## Work to be completed
From the entries below, copy every line that holds the word "window".

## Excerpted records
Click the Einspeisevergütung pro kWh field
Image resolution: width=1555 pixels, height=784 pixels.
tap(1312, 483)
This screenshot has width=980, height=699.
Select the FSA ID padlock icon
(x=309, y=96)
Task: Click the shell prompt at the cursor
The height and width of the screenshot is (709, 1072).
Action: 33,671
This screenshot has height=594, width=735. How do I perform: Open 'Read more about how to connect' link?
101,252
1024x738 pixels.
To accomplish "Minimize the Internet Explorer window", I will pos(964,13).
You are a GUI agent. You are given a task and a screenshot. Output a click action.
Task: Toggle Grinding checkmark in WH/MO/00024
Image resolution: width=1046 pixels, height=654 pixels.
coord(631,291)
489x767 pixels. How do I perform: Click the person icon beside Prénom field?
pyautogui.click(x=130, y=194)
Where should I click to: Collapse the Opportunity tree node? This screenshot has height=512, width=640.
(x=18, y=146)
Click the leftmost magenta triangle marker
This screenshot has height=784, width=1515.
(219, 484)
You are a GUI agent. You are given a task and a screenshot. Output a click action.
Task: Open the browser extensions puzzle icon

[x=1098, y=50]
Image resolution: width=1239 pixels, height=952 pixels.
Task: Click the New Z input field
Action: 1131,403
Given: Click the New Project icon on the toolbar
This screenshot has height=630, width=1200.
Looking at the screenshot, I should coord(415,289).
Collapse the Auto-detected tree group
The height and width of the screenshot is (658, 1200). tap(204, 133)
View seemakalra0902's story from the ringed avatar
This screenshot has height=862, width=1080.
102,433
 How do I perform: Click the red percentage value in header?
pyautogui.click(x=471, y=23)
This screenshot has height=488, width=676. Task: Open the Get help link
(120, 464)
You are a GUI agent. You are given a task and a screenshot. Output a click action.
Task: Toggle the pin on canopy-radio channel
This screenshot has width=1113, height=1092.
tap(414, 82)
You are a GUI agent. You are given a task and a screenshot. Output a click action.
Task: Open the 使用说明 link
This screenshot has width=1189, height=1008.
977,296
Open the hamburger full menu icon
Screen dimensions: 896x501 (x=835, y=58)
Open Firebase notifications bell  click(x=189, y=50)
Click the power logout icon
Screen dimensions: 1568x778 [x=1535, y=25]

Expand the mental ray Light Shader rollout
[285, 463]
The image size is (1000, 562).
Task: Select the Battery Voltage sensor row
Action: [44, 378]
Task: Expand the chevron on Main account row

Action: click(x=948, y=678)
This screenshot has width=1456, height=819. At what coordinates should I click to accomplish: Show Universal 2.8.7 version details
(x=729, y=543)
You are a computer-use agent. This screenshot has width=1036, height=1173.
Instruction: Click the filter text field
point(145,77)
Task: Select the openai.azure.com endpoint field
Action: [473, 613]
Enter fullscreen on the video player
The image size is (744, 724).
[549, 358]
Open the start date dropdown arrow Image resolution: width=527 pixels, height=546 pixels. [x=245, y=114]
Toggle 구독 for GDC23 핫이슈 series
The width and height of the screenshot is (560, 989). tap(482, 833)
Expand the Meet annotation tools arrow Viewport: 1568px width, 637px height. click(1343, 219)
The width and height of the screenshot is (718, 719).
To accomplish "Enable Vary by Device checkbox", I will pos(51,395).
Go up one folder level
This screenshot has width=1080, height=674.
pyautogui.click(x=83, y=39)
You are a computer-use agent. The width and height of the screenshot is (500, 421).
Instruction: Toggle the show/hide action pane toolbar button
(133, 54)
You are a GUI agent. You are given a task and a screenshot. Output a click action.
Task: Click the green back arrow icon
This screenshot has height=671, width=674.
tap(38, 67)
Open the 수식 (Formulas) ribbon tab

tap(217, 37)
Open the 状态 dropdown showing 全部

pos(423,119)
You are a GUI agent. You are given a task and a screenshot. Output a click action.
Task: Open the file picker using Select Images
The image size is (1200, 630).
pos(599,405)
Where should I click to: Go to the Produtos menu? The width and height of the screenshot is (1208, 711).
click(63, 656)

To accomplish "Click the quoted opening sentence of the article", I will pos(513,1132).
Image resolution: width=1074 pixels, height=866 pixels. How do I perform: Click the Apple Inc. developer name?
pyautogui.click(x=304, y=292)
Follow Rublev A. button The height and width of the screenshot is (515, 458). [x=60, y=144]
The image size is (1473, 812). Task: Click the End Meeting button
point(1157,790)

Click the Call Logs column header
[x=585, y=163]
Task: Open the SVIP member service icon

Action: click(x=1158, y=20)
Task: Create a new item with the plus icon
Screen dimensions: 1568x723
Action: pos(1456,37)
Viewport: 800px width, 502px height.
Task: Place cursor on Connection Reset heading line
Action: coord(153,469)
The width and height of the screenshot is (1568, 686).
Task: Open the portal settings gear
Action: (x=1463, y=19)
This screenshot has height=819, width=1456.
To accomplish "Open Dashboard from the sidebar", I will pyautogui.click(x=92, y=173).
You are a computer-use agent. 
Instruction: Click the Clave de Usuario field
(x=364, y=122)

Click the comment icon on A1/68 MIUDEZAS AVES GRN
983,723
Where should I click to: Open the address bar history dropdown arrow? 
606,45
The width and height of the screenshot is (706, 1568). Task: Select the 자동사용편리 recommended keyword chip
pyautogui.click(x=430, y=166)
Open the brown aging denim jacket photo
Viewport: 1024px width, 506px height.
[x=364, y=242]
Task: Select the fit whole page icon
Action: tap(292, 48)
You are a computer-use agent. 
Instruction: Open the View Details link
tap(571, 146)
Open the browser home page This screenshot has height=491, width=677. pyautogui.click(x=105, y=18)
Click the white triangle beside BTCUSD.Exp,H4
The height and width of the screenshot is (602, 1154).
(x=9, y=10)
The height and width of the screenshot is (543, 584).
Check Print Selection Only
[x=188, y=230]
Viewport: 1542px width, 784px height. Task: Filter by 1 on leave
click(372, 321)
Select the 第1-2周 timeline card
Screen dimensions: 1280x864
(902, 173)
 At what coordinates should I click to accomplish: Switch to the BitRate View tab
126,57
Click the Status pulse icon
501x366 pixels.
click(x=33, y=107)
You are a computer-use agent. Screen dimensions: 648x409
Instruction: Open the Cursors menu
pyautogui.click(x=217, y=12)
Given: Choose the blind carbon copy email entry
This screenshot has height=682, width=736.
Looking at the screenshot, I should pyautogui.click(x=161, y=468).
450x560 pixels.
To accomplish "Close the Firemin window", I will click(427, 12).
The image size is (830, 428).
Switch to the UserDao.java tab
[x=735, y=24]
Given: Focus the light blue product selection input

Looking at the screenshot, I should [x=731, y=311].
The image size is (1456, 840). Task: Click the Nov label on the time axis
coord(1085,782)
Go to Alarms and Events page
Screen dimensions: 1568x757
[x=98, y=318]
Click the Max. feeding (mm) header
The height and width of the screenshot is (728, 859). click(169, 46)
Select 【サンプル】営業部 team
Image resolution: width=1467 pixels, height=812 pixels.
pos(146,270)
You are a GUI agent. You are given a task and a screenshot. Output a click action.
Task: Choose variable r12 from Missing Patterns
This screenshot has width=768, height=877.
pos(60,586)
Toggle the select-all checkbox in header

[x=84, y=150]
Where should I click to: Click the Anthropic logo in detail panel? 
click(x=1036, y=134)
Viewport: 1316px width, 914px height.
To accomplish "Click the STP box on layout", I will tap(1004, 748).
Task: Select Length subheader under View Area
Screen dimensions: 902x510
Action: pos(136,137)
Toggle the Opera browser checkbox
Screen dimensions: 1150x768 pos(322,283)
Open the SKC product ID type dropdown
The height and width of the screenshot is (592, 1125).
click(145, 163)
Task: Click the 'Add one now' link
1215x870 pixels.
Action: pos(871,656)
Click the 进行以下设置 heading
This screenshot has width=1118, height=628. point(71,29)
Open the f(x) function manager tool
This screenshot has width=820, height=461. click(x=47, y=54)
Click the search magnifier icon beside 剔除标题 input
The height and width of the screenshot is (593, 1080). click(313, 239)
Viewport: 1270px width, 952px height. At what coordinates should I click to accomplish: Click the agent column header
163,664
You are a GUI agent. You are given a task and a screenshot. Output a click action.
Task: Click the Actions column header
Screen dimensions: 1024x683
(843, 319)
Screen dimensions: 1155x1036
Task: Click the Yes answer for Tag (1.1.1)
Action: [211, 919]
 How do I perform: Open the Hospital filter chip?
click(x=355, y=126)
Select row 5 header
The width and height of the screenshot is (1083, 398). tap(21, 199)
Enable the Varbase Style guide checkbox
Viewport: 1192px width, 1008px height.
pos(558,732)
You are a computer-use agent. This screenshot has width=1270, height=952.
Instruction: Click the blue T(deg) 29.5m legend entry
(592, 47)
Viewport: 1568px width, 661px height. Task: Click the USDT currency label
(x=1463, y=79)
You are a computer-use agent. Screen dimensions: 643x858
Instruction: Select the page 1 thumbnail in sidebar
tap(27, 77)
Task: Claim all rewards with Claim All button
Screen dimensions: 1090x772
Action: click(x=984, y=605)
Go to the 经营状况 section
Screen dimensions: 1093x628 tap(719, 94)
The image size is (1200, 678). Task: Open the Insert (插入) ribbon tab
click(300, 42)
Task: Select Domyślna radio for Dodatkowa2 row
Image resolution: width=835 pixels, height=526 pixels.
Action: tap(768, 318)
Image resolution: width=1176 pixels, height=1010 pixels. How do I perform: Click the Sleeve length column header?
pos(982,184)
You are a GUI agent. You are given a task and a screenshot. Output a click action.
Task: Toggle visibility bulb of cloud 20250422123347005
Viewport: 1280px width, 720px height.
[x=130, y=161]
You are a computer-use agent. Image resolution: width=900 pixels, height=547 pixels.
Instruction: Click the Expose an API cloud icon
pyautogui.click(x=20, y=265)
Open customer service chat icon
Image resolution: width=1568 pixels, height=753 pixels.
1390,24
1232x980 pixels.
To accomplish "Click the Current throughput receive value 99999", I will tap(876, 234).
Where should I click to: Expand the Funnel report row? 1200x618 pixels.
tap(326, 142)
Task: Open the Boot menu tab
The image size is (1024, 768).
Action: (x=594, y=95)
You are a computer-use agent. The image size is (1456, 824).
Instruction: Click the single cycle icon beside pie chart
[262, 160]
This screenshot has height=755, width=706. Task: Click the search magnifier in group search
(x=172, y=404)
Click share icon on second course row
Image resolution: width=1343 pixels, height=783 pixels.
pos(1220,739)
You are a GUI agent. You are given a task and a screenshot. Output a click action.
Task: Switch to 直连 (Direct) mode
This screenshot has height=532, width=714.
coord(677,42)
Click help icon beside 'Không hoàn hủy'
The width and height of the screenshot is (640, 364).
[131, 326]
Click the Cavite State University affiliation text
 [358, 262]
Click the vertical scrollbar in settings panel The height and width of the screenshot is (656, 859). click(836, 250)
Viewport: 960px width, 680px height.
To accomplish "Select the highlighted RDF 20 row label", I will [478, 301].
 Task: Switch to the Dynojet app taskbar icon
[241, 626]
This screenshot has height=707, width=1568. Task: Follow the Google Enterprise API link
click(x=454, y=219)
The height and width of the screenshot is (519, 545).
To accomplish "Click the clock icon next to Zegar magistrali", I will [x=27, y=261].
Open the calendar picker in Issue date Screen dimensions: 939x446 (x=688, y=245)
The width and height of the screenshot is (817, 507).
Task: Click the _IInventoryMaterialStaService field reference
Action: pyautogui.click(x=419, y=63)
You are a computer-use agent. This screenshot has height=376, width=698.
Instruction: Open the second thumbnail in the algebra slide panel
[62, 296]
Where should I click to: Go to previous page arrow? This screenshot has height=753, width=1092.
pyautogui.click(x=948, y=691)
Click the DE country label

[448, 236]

## Your response
To accomplish "Minimize the Internet Explorer window", I will pos(964,13).
To accomplish "Close the Firemin window", I will click(427, 12).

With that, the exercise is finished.